:: AIM OF THE TASK ::
Pick out each line in the items below that contains the word "width", and copy those lines.
-- BEGIN --
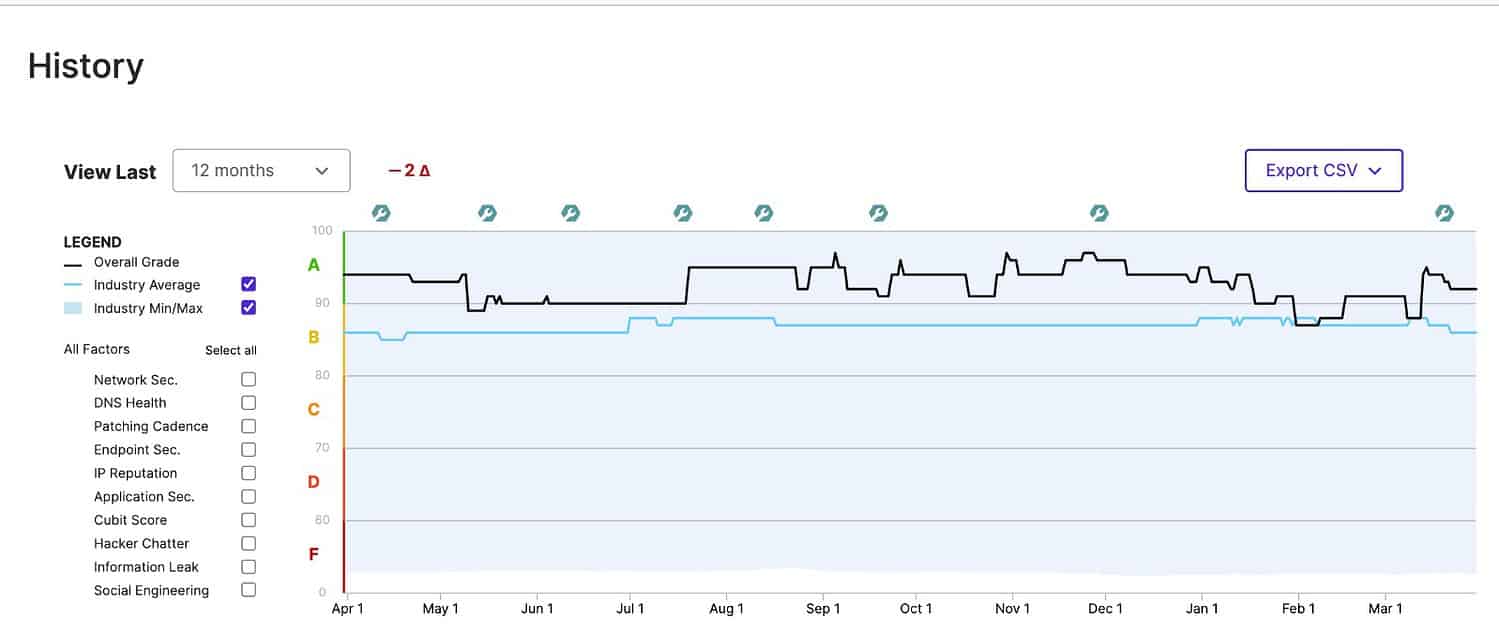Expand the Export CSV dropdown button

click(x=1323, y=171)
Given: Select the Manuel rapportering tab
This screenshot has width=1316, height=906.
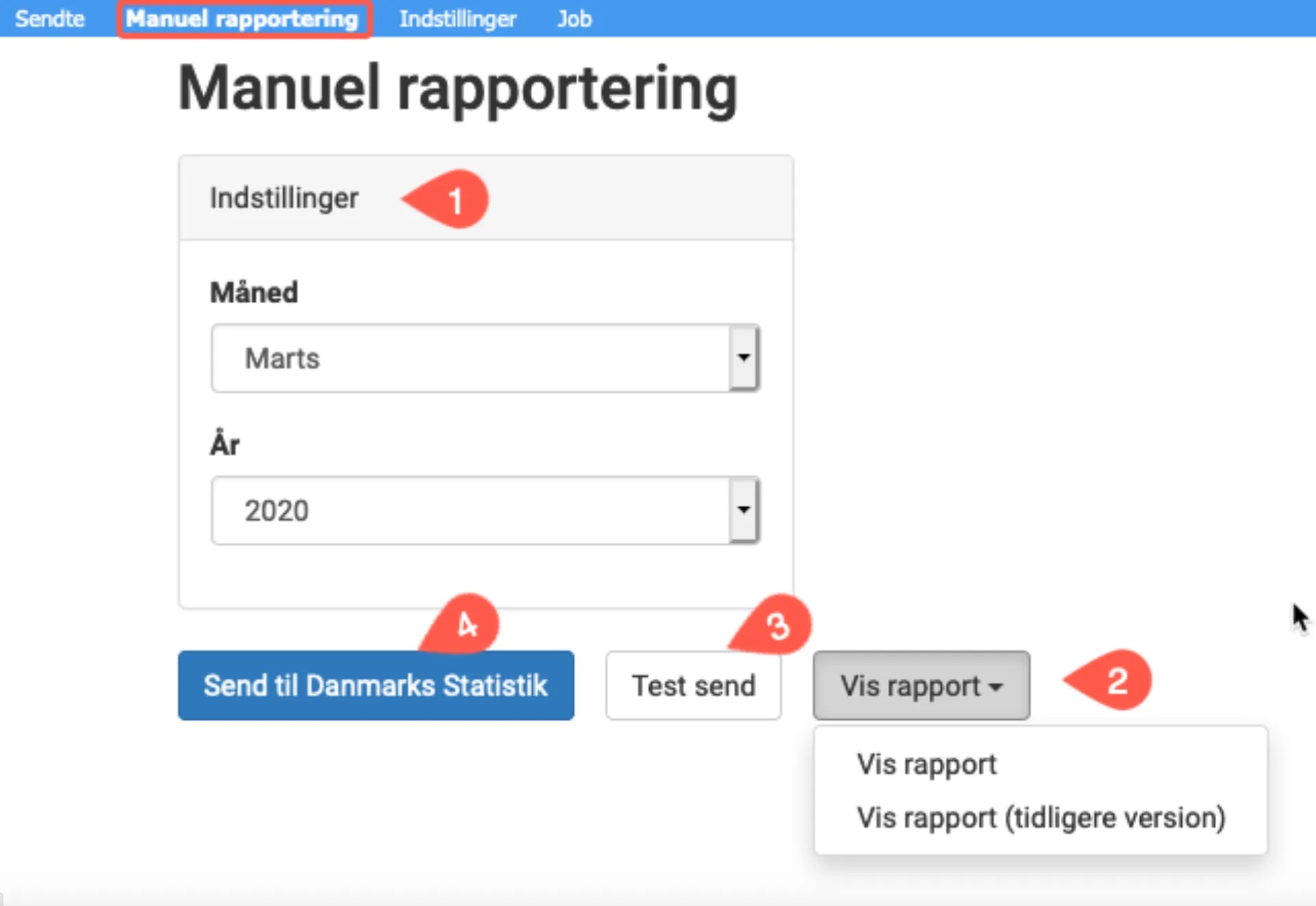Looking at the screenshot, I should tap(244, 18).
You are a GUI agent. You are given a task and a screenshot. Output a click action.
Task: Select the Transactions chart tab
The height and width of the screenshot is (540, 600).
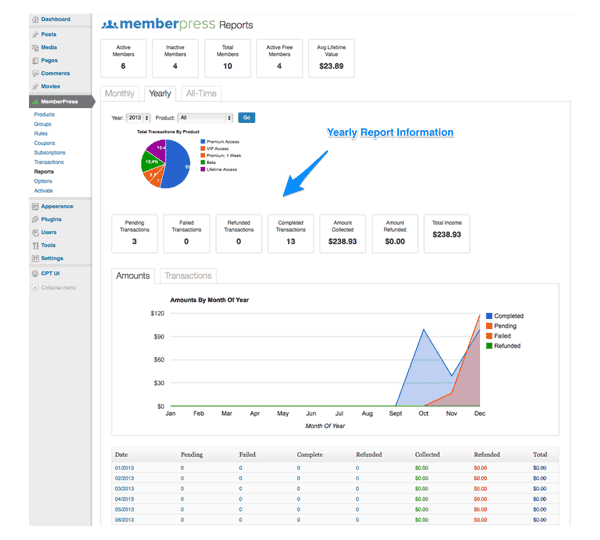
-- END --
:: ANSWER TO THIS EXERCISE ::
This screenshot has width=1316, height=906.
The height and width of the screenshot is (540, 600).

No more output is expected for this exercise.